Let $f_n(x) = \max\{1-n\operatorname{dist}(x,\mathbb{Z}),0\}$ for $n \geq 4$. The graph of $f_n\colon \mathbb{R} \to [0,1]$ has triangular spikes of height $1$ and with base of length $\frac{2}{n}$ centered around the integers.
With this picture in mind, you can see that $ \lim_{n\to\infty} f_n(x) = \begin{cases} 0, & \text{if }x \notin\mathbb{Z}, \\ 1, & \text{if }x \in \mathbb{Z}. \end{cases} $ If you put $g_{2n}(x) = f_n(x)$ and $g_{2n+1}(x) = f_{n}(x-\frac{1}{2})$ then you obtain a sequence of continuous and bounded functions $g_n$ that converges if and only if $x \notin \frac{1}{2}\mathbb{Z}$.
Nothing prevents you from obtaining a sequence like $(g_n)_{n\in\mathbb{N}}$ from Rudin's theorem you describe (for example taking the sequence $g_n$ and taking a dense set $E$ in the complement of $\frac{1}{2}\mathbb{Z}$).
Restricting the $g_n$'s to the interval $[-100,100]$ also shows that compactness alone doesn't help.
However, the sequence of functions in this example is not equicontinuous.
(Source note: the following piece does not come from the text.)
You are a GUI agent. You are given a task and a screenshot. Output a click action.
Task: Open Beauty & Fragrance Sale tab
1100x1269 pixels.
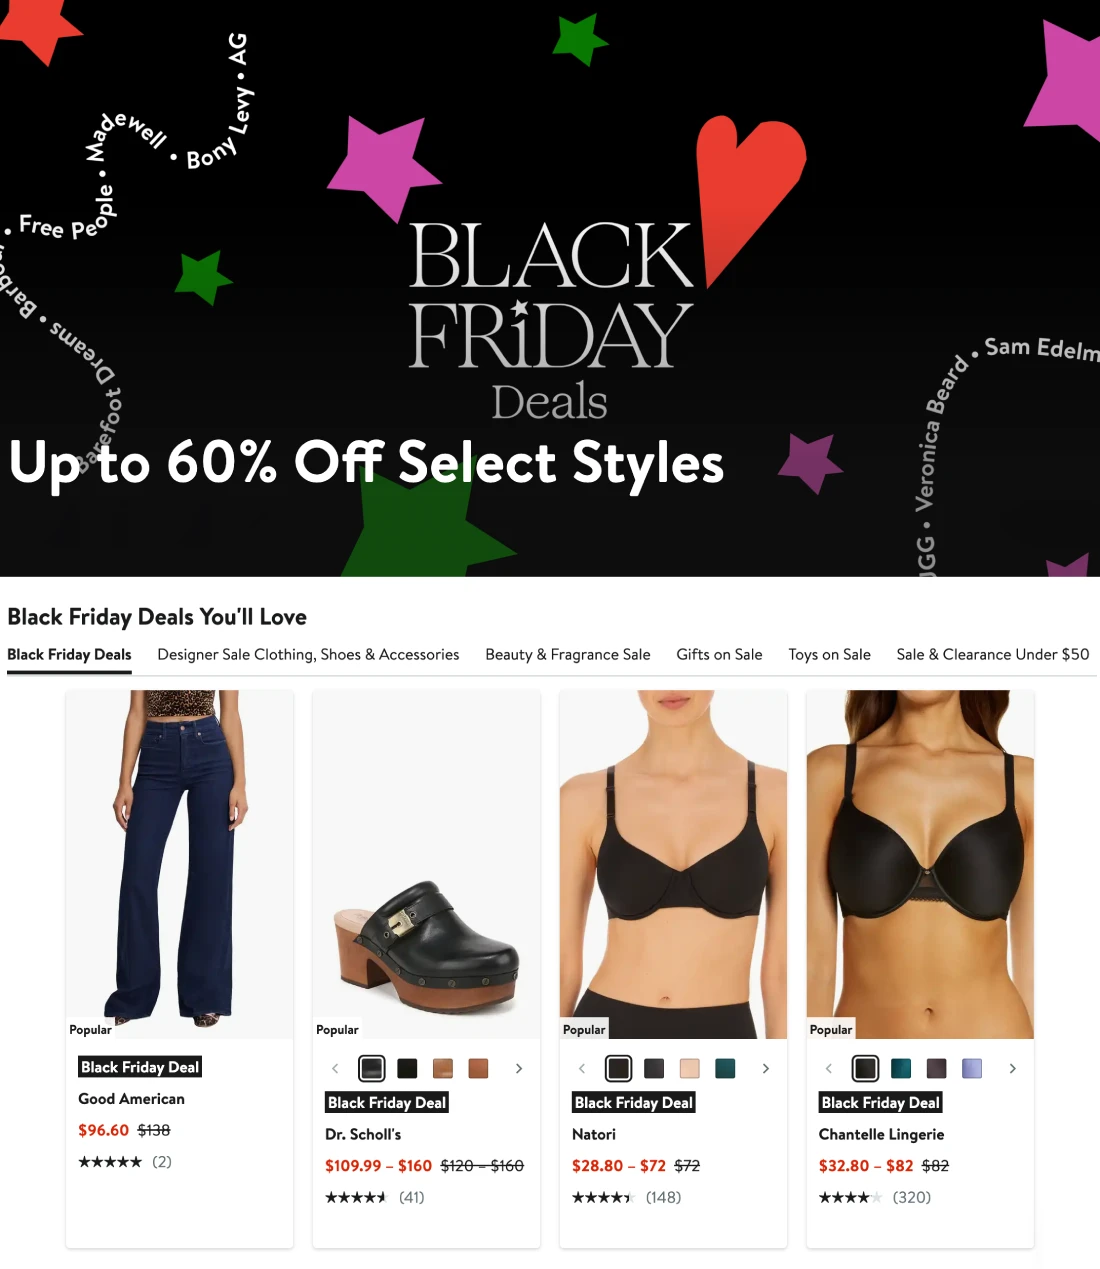[568, 655]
You can show that if the $f_n$ are equicontinuous and converge pointwise on a dense subset $E$ of $X$ then their limit $\tilde{f}(e) = \lim_{n\to\infty} f_n(e)$ is uniformly continuous on $E$ and hence extends uniquely to a continuous function $f$ on $X$ (this is proved as in the argument for Ascoli's theorem). Then using equicontinuity one can even show that $f_n|_K \to f|_{K}$ uniformly for each compact $K \subset X$.